TASK BRIEF
Your answer should be the lines below from the one with "Task: Click Mickey's" to the one with "has height=819, width=1456.", both included, given again exactly and with nothing added.
___ WORKING DATA
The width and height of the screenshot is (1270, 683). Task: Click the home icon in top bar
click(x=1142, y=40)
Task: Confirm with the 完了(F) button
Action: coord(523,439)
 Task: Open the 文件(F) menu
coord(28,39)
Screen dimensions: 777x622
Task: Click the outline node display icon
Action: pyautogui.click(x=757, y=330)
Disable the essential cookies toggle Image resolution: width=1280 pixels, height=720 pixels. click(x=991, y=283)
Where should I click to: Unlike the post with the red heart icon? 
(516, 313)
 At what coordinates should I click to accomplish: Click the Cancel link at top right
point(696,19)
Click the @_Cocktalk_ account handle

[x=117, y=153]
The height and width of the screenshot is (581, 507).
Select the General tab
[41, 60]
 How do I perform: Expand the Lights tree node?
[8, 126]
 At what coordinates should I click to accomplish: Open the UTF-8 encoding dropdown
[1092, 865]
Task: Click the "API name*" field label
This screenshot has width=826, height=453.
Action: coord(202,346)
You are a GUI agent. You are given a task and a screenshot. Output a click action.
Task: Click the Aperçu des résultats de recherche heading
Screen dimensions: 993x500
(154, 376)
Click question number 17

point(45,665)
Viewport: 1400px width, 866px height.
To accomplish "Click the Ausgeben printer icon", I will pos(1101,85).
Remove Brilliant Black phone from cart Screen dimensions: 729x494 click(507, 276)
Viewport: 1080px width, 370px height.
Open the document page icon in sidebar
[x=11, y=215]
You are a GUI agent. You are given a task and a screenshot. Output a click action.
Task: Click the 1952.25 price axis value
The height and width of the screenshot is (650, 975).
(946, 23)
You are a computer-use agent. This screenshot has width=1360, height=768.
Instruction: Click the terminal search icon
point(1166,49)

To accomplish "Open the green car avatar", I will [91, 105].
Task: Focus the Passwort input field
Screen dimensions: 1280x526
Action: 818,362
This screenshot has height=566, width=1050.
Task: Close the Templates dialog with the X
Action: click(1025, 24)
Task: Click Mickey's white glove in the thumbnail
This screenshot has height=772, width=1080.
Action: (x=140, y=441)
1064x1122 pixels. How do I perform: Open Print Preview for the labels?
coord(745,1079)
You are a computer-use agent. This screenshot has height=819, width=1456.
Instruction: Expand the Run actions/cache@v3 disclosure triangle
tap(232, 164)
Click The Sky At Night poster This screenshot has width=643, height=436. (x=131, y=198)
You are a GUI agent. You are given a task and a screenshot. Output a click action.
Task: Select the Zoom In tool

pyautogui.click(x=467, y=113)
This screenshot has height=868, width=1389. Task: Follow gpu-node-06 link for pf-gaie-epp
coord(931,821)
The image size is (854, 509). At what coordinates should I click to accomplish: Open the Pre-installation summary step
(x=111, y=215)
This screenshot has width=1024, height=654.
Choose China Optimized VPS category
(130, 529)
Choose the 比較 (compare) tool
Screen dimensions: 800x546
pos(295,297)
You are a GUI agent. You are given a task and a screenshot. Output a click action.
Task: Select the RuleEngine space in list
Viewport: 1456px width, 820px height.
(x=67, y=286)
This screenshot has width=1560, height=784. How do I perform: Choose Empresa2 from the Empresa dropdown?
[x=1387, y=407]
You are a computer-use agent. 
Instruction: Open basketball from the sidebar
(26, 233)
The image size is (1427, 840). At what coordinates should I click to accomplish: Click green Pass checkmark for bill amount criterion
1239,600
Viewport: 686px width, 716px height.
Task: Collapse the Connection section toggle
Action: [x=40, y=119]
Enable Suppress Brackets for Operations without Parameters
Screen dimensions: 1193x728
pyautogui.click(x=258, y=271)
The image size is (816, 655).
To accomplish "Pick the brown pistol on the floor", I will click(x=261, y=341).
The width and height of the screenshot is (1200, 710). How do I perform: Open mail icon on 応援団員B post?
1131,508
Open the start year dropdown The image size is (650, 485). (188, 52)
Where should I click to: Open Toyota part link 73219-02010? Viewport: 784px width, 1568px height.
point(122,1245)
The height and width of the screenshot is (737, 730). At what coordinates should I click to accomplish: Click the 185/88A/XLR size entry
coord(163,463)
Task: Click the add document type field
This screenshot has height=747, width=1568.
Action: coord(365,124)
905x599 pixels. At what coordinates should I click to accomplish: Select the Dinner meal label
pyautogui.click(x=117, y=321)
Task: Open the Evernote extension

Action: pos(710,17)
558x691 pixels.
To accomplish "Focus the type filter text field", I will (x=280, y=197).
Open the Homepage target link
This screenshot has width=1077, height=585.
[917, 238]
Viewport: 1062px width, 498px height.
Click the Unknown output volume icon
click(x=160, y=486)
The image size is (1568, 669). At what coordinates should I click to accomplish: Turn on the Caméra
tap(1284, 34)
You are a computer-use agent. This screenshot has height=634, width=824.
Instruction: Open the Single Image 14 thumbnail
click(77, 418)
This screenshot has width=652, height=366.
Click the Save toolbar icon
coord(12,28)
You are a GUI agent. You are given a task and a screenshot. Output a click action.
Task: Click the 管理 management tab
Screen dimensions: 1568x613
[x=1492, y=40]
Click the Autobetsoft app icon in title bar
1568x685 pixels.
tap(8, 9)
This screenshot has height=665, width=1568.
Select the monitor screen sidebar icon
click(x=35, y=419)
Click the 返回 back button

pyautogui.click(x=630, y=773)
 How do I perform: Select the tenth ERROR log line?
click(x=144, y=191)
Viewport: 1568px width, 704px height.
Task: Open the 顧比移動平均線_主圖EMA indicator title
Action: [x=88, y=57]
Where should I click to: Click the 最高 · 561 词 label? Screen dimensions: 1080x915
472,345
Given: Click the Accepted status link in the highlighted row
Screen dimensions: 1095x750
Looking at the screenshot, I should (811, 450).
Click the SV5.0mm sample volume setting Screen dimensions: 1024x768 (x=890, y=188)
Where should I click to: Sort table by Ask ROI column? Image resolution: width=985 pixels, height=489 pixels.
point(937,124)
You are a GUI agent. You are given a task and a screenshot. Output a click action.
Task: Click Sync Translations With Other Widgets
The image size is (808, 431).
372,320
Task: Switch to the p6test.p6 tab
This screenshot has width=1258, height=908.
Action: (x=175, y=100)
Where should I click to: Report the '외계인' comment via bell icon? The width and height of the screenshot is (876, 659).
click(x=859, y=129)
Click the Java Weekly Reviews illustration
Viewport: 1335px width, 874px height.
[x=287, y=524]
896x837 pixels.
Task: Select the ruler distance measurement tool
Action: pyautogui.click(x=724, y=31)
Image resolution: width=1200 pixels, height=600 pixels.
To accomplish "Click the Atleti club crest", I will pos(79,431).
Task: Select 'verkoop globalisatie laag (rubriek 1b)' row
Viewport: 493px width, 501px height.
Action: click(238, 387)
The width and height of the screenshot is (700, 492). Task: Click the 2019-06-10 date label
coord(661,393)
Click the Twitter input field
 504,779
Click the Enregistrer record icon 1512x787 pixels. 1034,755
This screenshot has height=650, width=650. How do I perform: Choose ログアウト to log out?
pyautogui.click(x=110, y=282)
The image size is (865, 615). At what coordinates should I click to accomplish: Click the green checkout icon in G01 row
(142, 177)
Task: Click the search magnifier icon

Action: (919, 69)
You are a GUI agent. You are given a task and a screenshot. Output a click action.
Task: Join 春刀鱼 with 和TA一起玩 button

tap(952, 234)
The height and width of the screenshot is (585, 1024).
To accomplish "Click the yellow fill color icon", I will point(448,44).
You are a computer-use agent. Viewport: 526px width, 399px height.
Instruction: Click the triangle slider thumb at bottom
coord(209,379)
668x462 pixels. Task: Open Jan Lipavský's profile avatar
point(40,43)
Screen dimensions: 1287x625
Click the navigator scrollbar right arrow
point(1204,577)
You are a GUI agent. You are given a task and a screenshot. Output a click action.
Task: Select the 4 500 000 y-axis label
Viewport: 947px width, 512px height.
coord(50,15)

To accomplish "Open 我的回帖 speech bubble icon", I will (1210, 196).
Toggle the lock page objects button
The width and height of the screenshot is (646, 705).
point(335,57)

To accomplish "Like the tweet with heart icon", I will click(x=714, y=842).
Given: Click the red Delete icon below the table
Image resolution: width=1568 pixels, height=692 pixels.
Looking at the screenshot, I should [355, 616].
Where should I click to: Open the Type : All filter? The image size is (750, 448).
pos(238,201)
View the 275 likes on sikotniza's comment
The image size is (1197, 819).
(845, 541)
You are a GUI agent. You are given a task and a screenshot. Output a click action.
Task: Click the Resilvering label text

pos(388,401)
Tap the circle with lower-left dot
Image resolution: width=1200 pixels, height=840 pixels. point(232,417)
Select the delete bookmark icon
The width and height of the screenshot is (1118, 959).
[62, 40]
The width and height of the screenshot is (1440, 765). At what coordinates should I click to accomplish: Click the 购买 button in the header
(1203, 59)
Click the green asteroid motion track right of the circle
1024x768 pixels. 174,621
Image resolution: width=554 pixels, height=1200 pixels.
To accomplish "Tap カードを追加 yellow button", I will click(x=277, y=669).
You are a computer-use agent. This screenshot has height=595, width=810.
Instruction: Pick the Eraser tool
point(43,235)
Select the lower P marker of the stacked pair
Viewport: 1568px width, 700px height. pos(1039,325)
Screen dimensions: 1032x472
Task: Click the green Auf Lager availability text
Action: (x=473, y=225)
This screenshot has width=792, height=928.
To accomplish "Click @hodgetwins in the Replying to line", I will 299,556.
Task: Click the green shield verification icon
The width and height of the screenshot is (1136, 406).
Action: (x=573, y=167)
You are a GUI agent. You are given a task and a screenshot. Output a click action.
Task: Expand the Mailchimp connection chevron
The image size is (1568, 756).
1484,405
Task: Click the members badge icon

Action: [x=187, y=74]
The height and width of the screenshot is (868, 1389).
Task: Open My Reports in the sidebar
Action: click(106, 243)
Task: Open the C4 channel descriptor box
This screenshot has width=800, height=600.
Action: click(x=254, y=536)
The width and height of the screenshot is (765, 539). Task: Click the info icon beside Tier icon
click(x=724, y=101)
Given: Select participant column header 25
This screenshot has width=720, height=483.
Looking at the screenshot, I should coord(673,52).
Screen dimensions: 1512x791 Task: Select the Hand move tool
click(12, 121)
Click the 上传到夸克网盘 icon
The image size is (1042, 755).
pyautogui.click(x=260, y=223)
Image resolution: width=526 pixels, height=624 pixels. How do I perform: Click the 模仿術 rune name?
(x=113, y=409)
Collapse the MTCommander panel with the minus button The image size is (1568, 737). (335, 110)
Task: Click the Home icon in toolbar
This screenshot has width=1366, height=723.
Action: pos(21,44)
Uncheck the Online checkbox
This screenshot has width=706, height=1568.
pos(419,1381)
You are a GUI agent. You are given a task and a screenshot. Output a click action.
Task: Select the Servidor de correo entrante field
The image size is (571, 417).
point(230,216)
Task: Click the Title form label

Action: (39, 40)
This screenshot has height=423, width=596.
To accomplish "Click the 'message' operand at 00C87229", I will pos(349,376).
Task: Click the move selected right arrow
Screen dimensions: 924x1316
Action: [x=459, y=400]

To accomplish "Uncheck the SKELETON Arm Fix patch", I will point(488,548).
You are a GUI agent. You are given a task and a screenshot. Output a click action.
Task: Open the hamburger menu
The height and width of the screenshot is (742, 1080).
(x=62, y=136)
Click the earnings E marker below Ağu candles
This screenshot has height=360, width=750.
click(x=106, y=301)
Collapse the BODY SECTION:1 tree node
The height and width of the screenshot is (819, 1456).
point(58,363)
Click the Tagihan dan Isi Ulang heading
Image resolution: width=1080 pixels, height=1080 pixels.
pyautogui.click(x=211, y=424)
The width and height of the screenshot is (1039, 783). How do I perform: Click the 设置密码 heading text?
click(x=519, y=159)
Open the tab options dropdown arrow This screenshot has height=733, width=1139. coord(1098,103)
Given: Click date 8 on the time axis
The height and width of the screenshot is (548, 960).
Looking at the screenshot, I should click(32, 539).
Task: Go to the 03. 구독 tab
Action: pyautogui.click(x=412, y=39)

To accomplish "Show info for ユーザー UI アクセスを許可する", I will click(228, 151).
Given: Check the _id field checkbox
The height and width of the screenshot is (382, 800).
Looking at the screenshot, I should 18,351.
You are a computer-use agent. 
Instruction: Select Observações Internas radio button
______
PROBLEM SOLUTION
Task: Click Mickey's white glove in the thumbnail
This screenshot has height=772, width=1080.
Action: (x=140, y=441)
1064x1122 pixels. How do I perform: Open Print Preview for the labels?
coord(745,1079)
You are a computer-use agent. This screenshot has height=819, width=1456.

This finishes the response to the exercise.